Rewrite everything from the line containing "coordinates (286, 59)." down to the line containing "center [303, 62].", putting "Find an element on the screen" wherever "Locate an element on the screen" occurs and leaving all else unchanged.

╭─ Records shown

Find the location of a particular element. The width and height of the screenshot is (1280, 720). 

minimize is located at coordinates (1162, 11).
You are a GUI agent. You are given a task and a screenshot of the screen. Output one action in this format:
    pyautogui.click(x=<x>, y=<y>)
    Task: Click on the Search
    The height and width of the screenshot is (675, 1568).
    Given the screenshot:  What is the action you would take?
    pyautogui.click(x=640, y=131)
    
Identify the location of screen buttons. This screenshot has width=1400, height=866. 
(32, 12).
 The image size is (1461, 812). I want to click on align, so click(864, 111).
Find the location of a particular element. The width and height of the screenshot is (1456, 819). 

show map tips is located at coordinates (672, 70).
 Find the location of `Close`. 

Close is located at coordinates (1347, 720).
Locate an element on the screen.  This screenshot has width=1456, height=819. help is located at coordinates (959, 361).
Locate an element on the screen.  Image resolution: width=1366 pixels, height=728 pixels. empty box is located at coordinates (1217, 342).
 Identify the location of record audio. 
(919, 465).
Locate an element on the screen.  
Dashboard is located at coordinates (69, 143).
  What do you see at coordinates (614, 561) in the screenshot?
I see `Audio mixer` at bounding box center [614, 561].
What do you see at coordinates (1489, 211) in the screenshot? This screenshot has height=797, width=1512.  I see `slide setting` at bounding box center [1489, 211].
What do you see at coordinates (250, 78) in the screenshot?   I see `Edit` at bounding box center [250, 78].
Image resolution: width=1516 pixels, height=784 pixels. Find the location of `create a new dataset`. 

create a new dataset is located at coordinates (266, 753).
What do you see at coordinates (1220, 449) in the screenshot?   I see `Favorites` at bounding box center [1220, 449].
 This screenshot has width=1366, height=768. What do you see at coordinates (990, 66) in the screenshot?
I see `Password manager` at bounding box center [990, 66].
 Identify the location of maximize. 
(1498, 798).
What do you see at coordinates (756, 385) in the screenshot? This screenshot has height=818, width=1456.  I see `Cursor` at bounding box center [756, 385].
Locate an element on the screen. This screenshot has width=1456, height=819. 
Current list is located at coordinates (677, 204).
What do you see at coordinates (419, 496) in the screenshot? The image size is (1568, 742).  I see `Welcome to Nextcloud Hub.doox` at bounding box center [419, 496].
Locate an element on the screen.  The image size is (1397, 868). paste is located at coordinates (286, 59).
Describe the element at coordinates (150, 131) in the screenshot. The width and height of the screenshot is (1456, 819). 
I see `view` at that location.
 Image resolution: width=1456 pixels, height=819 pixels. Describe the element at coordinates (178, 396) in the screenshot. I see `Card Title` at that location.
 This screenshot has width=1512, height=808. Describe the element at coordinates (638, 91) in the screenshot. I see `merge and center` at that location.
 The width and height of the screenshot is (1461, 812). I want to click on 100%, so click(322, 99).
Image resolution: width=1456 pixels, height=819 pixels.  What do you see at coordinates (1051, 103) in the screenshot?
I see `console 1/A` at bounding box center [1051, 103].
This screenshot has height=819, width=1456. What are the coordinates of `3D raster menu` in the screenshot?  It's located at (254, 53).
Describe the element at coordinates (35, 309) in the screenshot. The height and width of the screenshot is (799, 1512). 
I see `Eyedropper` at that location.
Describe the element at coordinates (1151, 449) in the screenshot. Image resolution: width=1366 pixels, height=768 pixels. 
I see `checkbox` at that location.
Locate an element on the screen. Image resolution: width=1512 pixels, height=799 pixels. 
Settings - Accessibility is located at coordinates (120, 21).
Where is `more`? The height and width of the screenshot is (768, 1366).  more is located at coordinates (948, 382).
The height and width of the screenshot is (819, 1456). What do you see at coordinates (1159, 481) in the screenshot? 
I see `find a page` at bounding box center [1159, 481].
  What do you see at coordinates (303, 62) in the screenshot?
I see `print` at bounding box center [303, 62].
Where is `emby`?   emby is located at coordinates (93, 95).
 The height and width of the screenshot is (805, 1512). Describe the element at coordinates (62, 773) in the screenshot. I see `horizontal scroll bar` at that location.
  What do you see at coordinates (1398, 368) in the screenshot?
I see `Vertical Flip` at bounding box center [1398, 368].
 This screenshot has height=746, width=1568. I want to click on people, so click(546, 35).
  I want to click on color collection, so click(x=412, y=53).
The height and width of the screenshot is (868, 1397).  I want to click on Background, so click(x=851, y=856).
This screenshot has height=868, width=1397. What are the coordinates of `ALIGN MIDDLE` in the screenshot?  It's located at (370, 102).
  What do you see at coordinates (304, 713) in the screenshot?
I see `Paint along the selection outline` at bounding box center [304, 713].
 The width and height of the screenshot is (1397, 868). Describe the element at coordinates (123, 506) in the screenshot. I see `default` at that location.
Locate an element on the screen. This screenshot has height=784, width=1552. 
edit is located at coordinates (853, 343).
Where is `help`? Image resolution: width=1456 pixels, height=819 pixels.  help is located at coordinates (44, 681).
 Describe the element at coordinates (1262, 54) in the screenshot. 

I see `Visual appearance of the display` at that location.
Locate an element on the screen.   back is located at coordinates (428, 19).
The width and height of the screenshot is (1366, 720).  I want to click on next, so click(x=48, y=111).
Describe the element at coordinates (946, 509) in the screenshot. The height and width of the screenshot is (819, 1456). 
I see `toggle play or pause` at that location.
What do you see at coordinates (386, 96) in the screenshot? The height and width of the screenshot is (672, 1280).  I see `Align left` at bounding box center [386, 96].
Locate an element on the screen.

╰─

— Answer to the task —
Find an element on the screen.  The image size is (1397, 868). paste is located at coordinates (286, 59).
Describe the element at coordinates (150, 131) in the screenshot. The width and height of the screenshot is (1456, 819). 
I see `view` at that location.
 Image resolution: width=1456 pixels, height=819 pixels. Describe the element at coordinates (178, 396) in the screenshot. I see `Card Title` at that location.
 This screenshot has width=1512, height=808. Describe the element at coordinates (638, 91) in the screenshot. I see `merge and center` at that location.
 The width and height of the screenshot is (1461, 812). I want to click on 100%, so click(322, 99).
Image resolution: width=1456 pixels, height=819 pixels.  What do you see at coordinates (1051, 103) in the screenshot?
I see `console 1/A` at bounding box center [1051, 103].
This screenshot has height=819, width=1456. What are the coordinates of `3D raster menu` in the screenshot?  It's located at (254, 53).
Describe the element at coordinates (35, 309) in the screenshot. The height and width of the screenshot is (799, 1512). 
I see `Eyedropper` at that location.
Describe the element at coordinates (1151, 449) in the screenshot. Image resolution: width=1366 pixels, height=768 pixels. 
I see `checkbox` at that location.
Find an element on the screen. Image resolution: width=1512 pixels, height=799 pixels. 
Settings - Accessibility is located at coordinates (120, 21).
Where is `more`? The height and width of the screenshot is (768, 1366).  more is located at coordinates (948, 382).
The height and width of the screenshot is (819, 1456). What do you see at coordinates (1159, 481) in the screenshot? 
I see `find a page` at bounding box center [1159, 481].
  What do you see at coordinates (303, 62) in the screenshot?
I see `print` at bounding box center [303, 62].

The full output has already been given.